Grading On the Curve (Why the UI, Part 8)

This is the eighth part in my eight-part series of entries in which I outline some of the reasons we decided to pursue a new user interface for Office 2007.

Over the last two posts, I've discussed the Customer Experience Improvement Program and some of the data we've collected from the program.

How do we use that data to influence the design and organization of the Office 2007 user interface?

If you plot the command usage of the Office applications on a graph, you get a curve. A few commands account for a lot of clicks, and then slowly the number of clicks per command tapers off. We use the data represented by the curve to inform us about how often people use certain commands. The curve itself helps us visualize the usage pattern of the overall program and the average "depth" to which most people use the product.

Many people suggest that "you guys should optimize the UI to match the feature usage data." On the surface, this sounds like a solid idea; you could have a computer determine the organization and prominence of different features depending on what part of the curve they are in. It would be very scientific. The only problem? We've already designed that product, and it's called Office 2003.

Put another way: if all we want to do is design a product that matches today's pattern of feature usage--well, I don't have to do any work! Office 2003 already matches the curve exactly; we can't do any better than statistical perfection.

The real equation at work here is data + human = design. We need to take the data, analyze it, understand its shortcomings, and use it to inform a design which meets our goals. But, in itself, the data cannot produce a UI because it has no goals and is a reflection of the DNA of a product you already shipped!


Twice a day, I go in and swap out the tapes...

So, back to the initial question. How can we use the data to inform the Office 2007 design? There are two less obvious ways.

One thing we do is to look for desirable features that have low usage numbers. In general, this combination is a great opportunity for us to take advantage of work we've done in a previous version by helping people find useful features that they don't know are there. We can measure the "desirability" of a feature in several ways: a lot of direct customer requests, questions about the missing functionality on newsgroups and message boards, and sometimes just our gut feeling that people would like a feature if they only could find it. An example of this is the feature in Word that allows you to put a watermark behind a document. Lots of people ask how to do it, but can't figure out how. The prominent gallery of watermarks in Word 2007 has already caused many people to comment what a "great new feature that is."
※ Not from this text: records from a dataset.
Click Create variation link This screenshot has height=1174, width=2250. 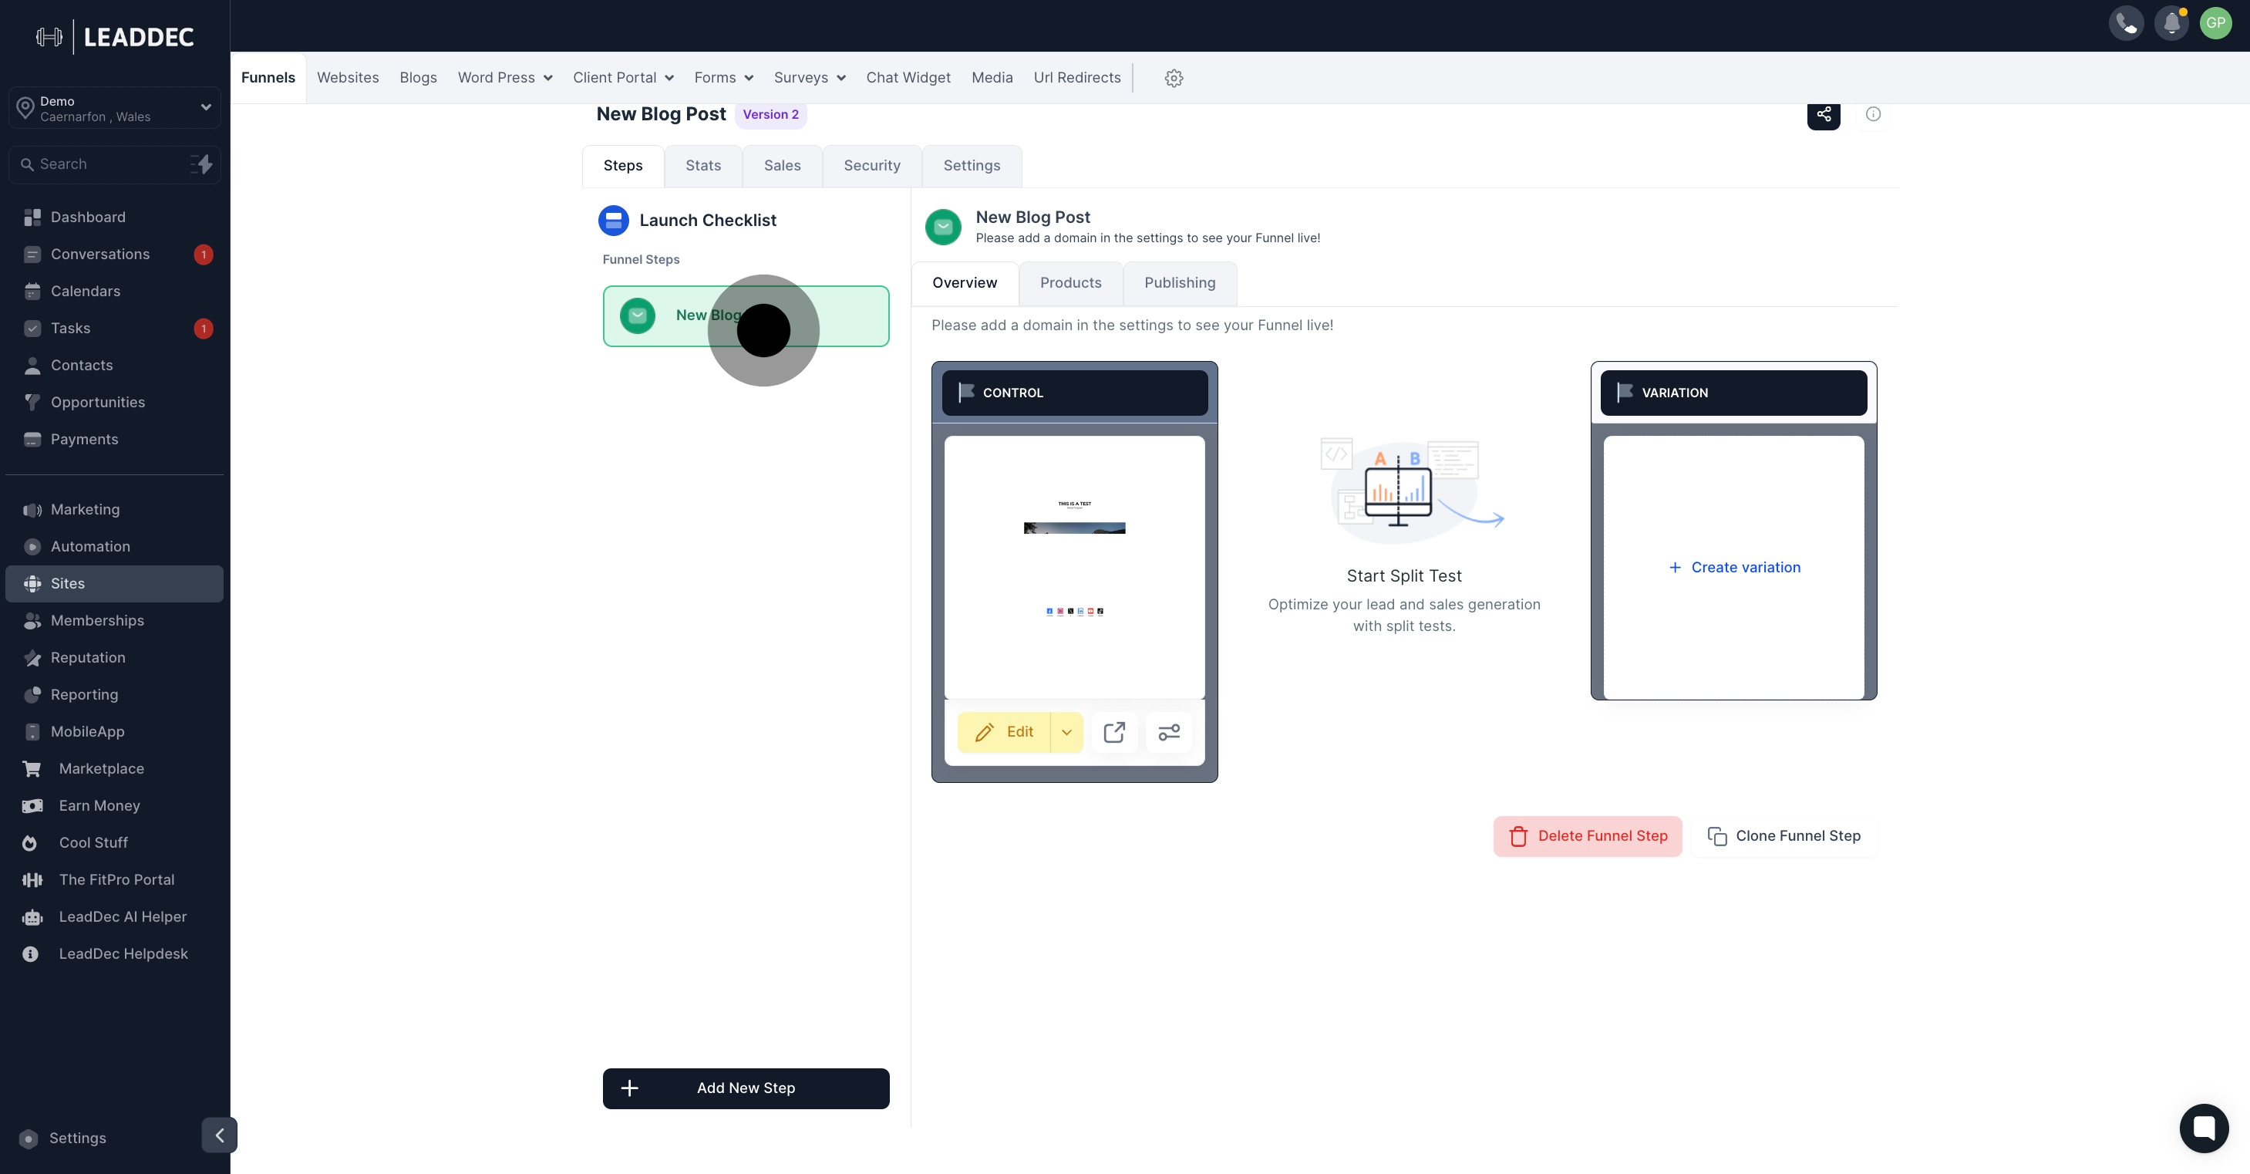tap(1734, 567)
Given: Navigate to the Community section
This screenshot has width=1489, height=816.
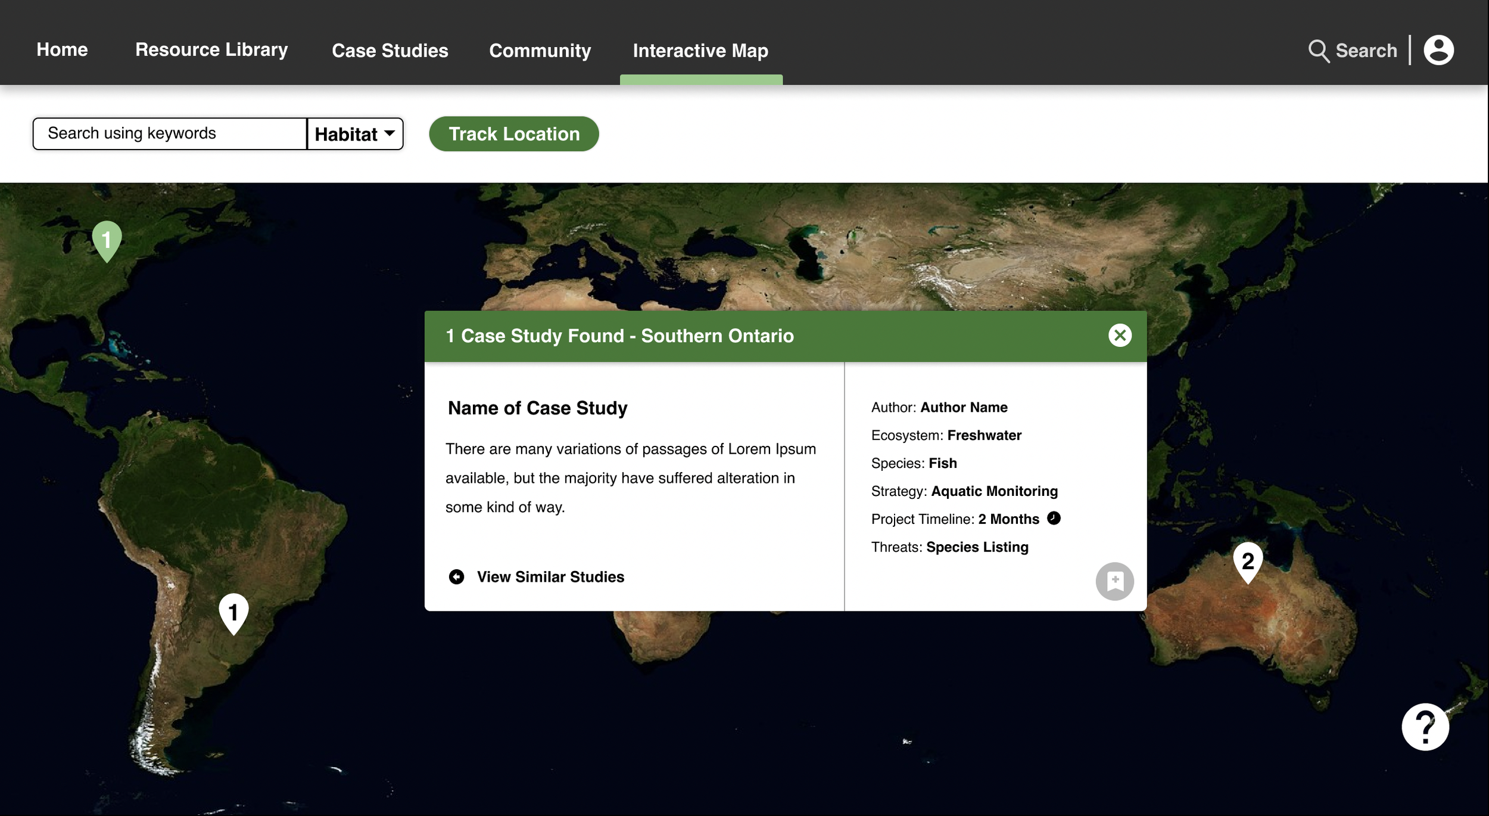Looking at the screenshot, I should coord(540,51).
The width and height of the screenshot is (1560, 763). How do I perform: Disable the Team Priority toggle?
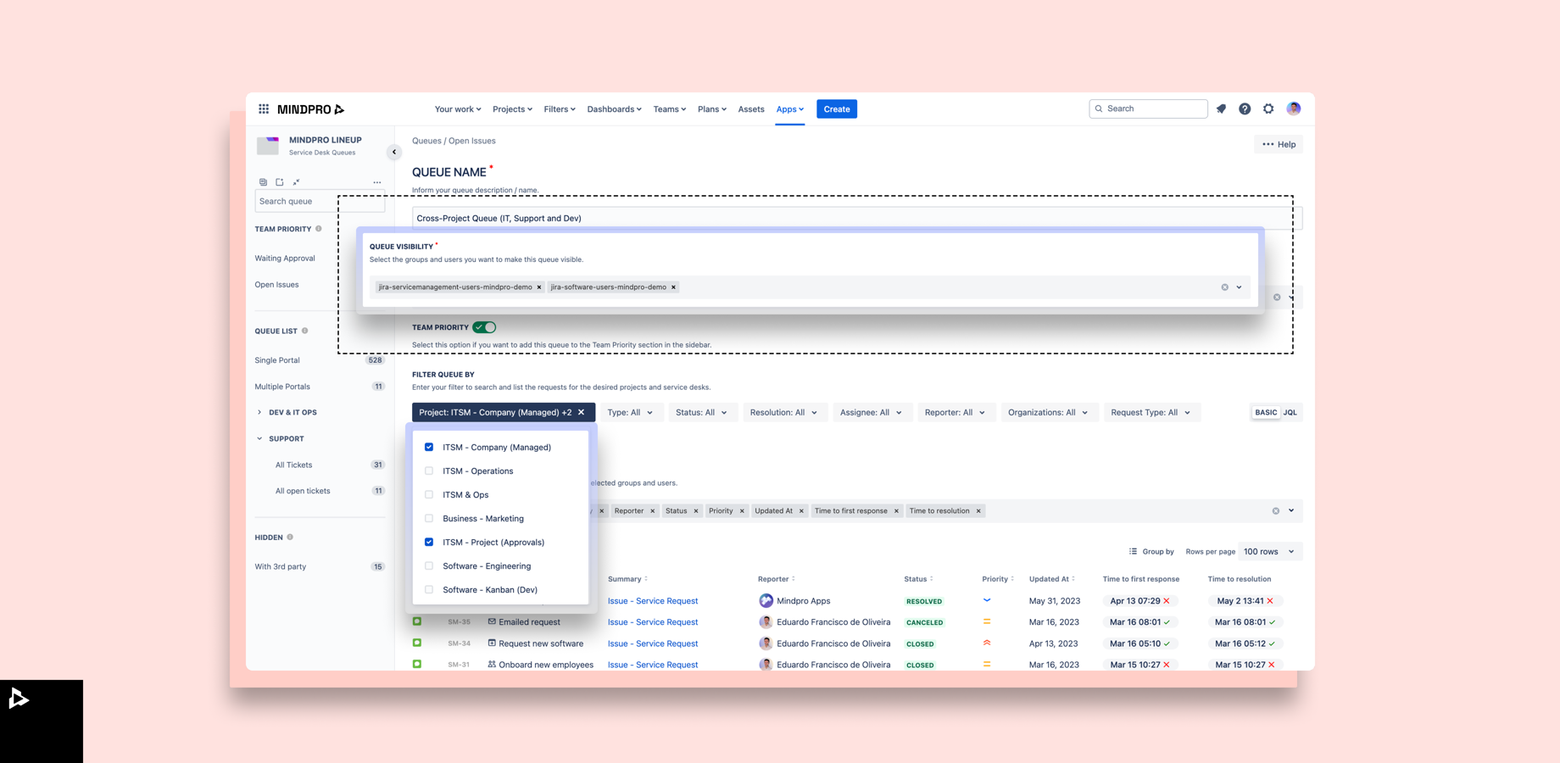click(x=484, y=326)
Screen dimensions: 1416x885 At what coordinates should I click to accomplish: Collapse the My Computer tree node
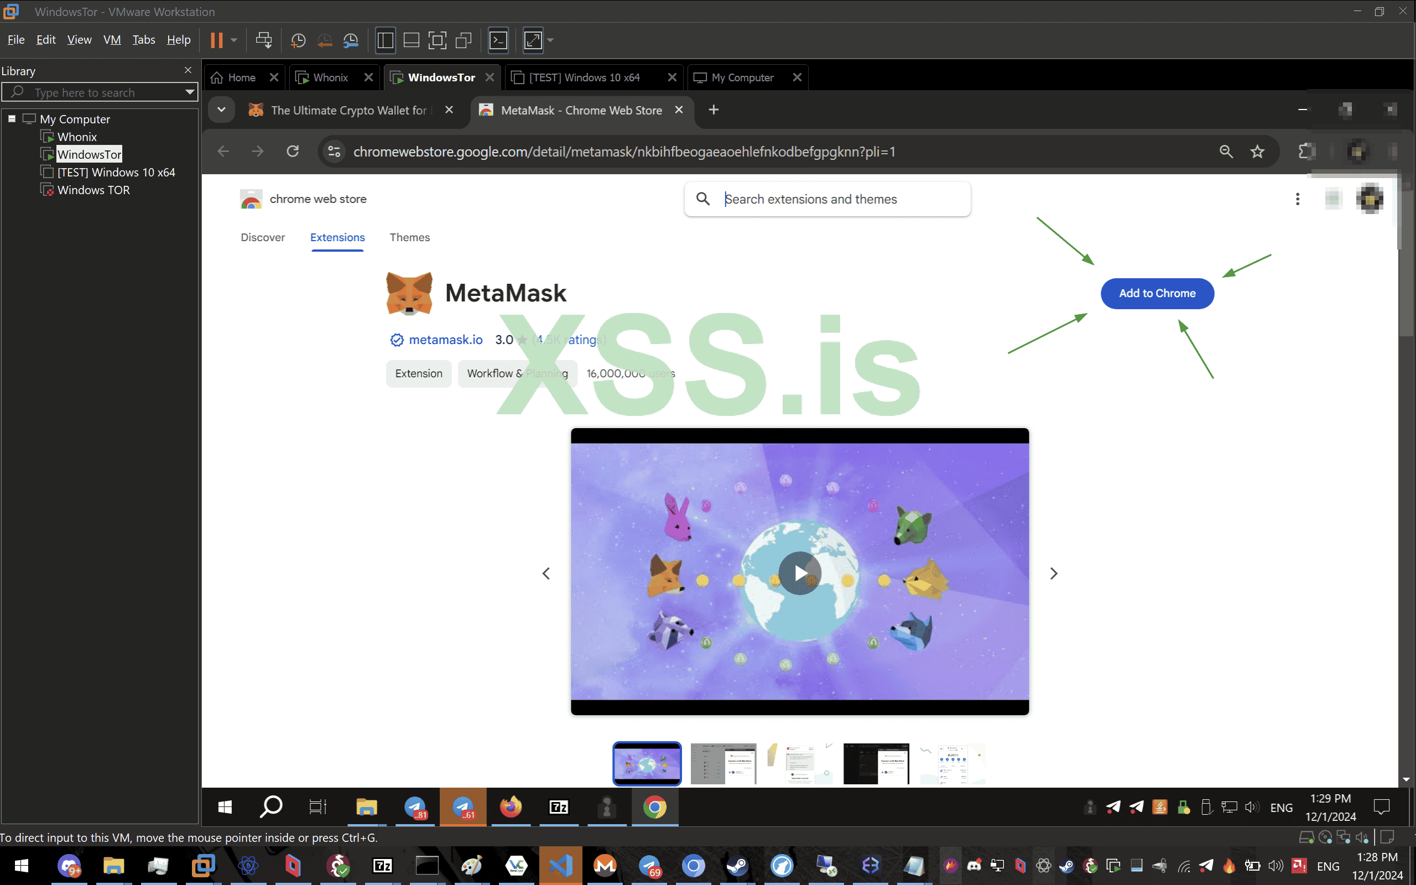point(12,119)
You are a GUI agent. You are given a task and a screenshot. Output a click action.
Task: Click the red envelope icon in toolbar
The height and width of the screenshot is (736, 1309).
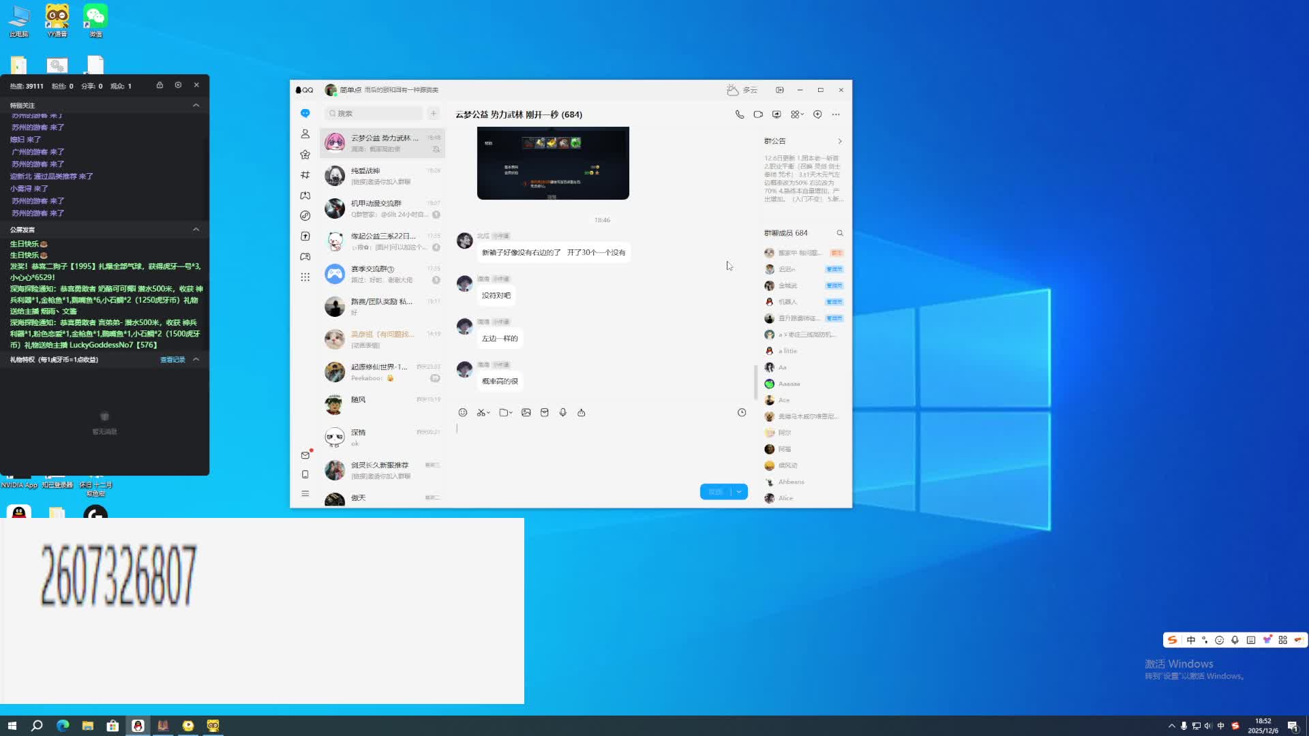click(x=544, y=412)
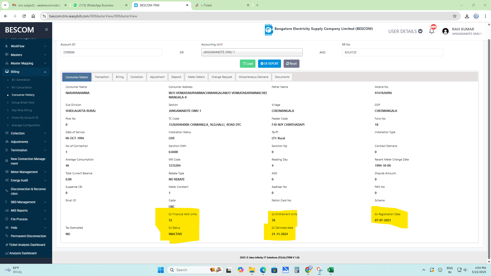
Task: Click the BESCOM logo in header
Action: pyautogui.click(x=269, y=30)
Of course, there are things that can derail this process. Number one, a low-quality or poorly-designed feature will not succeed no matter how easy it is to find in the UI. Where possible, we've tried to "spruce up" old features in order to make them worth raising their prominence. Secondly, a bad name for a feature can turn people off from using it. Do we change the name, hoping that new people will discover it? Or do we keep it the same, knowing that it hurts discoverability but also that existing users of the feature won't be confused. It's a hard judgment call to make sometimes.

The second way we use the data is by looking for frequently-used features that are hard to get to today. Any time we see this, it represents people overcoming the user interface to use a buried feature because it's so important. A great example of this is "superscript" in Word. In Word 2003, it must be added to the toolbar manually through customization. Yet, even as a non-default toolbar button, it gets more clicks than 30% of the buttons on the Formatting toolbar. The opportunity here is to discover the things that people love and that even more people would use if they knew they could.

The point of both of these exercises is to reshape the feature usage curve. We want to see more people using a broader set of tools and saving time because of it.

Of course it's true that we also use the feature usage data to figure out which commands need to be ultra-efficient and which can be taken out of the product entirely, but that's really the less lofty part of our goal. Success for the Office 2007 UI means that we broaden the Office 2003 feature curve, not that we match it.